Van K. Tharp came up with a terrific title for his latest book—Trading Beyond the Matrix: The Red Pill for Traders and Investors (Wiley, 2013). The reference, of course, is to the film The Matrix. “We live in a world of illusion shaped by our programming. And at some level, we seem to know that, and we seem to know that there is something better. At this point, you have a choice. You can take the blue pill and go back into a comfortable sleep where nothing changes. … Or you take the red pill and, as Morpheus says in the movie, ‘see how deep the rabbit hole goes.’” (pp. xxiv-xxv)
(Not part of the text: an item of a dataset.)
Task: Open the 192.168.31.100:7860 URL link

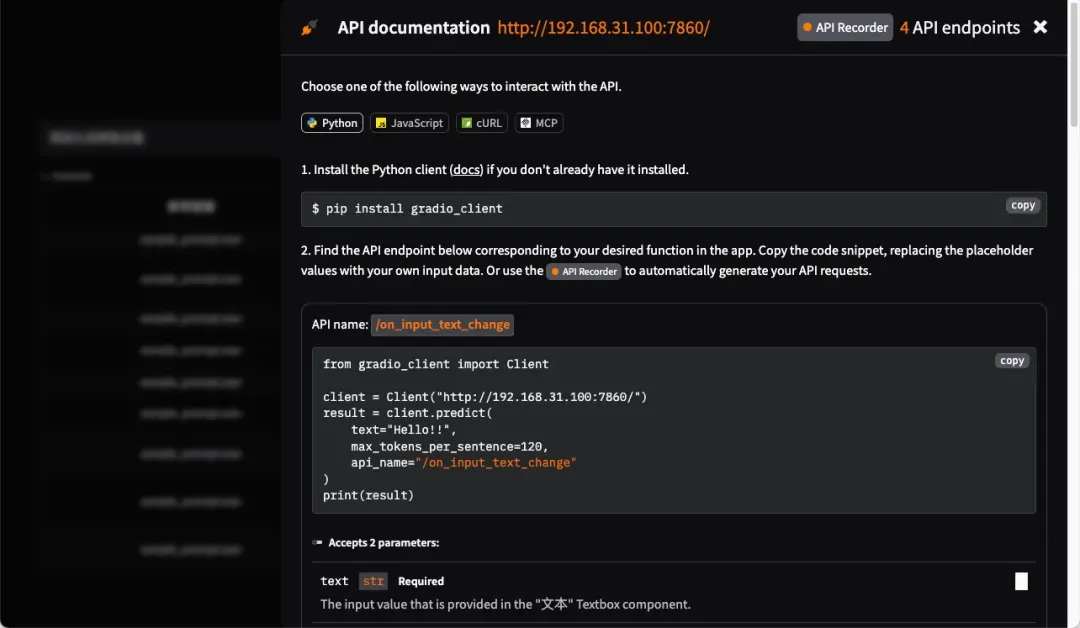Action: click(603, 28)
Tharp takes the reader down a pretty deep rabbit hole in this book. Although the first part of the book (“Transformation of the Trading Game: Understanding the Basics”) touches on his work on position sizing and risk:reward ratios, the book’s main thrust is personal transformation (“Psychological Transformations to Help You Function at a Superior Level within the Matrix” and “Moving Beyond the Matrix by Transforming Your Level of Consciousness”). He called on students to write eleven of the book’s eighteen chapters describing their own transformations, some more dramatic than others, in the wake of Tharp’s courses or personal mentoring. Tharp also describes his own “personal journey of miracles.”
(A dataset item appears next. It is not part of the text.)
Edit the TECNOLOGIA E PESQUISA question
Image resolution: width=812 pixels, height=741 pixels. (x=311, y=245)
The goal, Tharp claims, is to move from trading from “low levels of consciousness such as fear and greed” to “trading from higher states of consciousness such as acceptance, peace, and enlightenment.” That is, you should aspire to “observe what the market is doing right now with no interference of any kind.” (pp. 337-38) You should rid yourself of or transform 5,000 (!) major beliefs and stop the internal chatter in your head. You should increase your level of consciousness (and hence your happiness) “until you disappear.” Tharp, by the way, is now a Oneness trainer and offers a Oneness Awakening course through the Van Tharp Institute.
There is no doubt that psychological hang-ups can impede trading. Whether traders need a major consciousness transformation or just some brief therapy (think back to Brett Steenbarger’s work) remains an open question, however. Personally, I lean toward the latter, which means that I would have preferred a (not the) purple pill.